Instructions for the task
In the entries that follow, the line with "Screen dimensions: 500x473" opens the range and the line with "Click the info" closes it; repeat that range exactly, both lines included.
-------- Material for the task --------
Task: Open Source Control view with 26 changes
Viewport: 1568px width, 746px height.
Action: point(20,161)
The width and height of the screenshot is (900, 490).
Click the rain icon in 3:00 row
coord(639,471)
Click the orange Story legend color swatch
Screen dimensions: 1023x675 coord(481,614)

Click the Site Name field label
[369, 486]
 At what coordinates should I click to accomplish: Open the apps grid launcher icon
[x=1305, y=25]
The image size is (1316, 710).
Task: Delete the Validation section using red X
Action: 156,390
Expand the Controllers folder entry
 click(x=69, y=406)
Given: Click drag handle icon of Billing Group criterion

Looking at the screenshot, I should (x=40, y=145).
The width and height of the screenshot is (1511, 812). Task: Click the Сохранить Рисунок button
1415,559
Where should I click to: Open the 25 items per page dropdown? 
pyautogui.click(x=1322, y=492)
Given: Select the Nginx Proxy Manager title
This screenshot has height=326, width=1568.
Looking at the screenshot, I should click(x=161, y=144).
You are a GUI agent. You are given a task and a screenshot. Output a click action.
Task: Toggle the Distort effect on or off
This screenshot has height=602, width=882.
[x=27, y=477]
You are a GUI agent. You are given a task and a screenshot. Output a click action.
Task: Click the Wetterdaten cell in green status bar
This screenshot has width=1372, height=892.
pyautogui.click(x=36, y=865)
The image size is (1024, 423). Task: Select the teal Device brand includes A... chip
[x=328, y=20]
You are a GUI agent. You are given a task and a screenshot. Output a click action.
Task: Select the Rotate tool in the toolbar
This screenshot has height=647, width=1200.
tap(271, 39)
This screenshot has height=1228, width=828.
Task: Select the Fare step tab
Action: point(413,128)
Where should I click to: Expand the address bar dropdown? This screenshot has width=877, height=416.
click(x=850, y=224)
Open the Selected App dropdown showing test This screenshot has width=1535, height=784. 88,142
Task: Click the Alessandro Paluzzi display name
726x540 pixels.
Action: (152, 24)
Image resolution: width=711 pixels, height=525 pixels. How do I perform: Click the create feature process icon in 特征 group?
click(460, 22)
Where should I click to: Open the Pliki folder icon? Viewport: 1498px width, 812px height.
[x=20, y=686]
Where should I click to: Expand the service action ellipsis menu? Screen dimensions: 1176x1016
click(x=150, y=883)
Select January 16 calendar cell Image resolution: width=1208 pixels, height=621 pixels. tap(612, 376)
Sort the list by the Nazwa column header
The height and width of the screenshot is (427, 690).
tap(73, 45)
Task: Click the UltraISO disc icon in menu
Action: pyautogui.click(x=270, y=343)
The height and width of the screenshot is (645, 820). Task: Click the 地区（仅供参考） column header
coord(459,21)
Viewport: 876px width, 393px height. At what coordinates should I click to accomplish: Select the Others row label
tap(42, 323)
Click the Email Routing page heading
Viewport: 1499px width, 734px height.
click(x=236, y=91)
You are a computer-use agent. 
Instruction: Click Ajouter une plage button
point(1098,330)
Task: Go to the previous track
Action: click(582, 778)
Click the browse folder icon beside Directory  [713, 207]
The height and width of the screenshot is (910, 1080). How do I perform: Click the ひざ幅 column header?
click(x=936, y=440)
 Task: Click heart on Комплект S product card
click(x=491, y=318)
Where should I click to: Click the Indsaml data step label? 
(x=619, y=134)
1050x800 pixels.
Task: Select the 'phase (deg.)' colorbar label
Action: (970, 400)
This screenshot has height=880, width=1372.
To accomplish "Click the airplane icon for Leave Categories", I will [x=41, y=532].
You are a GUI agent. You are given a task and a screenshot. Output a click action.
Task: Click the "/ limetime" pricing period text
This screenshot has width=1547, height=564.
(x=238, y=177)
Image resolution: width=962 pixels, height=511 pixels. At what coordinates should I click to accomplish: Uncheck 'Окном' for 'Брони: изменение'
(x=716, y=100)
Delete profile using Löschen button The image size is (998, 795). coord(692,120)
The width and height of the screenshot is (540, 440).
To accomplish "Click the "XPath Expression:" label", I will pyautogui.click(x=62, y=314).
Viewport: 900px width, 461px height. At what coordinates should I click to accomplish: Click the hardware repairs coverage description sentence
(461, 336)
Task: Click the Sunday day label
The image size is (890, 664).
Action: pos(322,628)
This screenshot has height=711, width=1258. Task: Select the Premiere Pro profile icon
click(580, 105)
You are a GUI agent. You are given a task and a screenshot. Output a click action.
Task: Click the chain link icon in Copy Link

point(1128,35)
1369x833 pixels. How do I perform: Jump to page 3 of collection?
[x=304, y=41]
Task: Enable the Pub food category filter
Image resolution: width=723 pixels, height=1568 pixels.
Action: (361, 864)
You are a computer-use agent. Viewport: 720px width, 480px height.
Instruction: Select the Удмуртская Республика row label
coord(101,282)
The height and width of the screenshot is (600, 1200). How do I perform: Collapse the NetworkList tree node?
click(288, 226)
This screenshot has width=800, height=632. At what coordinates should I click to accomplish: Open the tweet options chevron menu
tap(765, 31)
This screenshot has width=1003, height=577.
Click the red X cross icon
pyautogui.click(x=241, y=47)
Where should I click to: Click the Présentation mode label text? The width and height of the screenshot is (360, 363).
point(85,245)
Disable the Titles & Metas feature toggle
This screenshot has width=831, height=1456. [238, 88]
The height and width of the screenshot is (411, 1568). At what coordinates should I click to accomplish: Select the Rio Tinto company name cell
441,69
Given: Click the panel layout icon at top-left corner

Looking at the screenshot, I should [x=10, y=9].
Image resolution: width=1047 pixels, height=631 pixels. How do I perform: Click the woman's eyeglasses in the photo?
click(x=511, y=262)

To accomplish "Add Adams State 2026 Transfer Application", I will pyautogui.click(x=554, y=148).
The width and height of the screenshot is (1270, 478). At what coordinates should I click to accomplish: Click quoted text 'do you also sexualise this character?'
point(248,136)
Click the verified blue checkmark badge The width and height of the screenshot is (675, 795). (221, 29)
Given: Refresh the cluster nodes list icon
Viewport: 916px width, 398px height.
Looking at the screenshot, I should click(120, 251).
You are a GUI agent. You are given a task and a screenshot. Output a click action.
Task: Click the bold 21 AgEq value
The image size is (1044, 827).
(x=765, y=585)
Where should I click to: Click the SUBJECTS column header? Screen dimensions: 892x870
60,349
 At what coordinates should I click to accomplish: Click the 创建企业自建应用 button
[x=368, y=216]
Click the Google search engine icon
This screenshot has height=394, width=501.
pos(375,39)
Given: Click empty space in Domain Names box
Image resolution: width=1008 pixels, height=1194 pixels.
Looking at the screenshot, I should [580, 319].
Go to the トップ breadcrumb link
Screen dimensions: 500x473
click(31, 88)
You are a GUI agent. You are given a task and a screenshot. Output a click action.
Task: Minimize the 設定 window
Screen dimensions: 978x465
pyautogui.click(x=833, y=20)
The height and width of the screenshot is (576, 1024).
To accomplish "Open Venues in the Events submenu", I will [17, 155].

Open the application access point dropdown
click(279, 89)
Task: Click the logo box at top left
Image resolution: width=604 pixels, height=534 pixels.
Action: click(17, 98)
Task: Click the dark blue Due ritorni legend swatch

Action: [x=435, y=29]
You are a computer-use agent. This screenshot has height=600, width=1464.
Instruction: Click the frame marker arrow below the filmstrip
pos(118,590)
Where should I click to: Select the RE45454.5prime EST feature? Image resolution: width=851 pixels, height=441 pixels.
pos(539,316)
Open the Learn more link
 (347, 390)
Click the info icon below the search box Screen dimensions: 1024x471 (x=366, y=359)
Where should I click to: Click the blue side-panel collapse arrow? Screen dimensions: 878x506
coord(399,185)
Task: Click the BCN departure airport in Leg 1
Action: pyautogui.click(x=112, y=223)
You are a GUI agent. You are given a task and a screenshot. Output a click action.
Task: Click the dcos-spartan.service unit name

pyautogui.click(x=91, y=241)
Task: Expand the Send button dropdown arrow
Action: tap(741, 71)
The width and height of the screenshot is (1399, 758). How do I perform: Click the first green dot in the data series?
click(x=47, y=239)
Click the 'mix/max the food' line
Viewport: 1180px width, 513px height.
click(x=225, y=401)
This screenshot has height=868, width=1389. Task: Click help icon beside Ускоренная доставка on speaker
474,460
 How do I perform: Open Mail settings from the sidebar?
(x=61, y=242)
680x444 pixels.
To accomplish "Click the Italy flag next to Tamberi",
--------
Task answer
Screen dimensions: 500x473
click(31, 88)
You are a GUI agent. You are given a task and a screenshot. Output a click action.
Task: Minimize the 設定 window
Screen dimensions: 978x465
pyautogui.click(x=833, y=20)
The height and width of the screenshot is (576, 1024).
To accomplish "Open Venues in the Events submenu", I will [17, 155].

Open the application access point dropdown
click(279, 89)
Task: Click the logo box at top left
Image resolution: width=604 pixels, height=534 pixels.
Action: click(17, 98)
Task: Click the dark blue Due ritorni legend swatch

Action: [x=435, y=29]
You are a computer-use agent. This screenshot has height=600, width=1464.
Instruction: Click the frame marker arrow below the filmstrip
pos(118,590)
Where should I click to: Select the RE45454.5prime EST feature? Image resolution: width=851 pixels, height=441 pixels.
pos(539,316)
Open the Learn more link
 (347, 390)
Click the info icon below the search box Screen dimensions: 1024x471 (x=366, y=359)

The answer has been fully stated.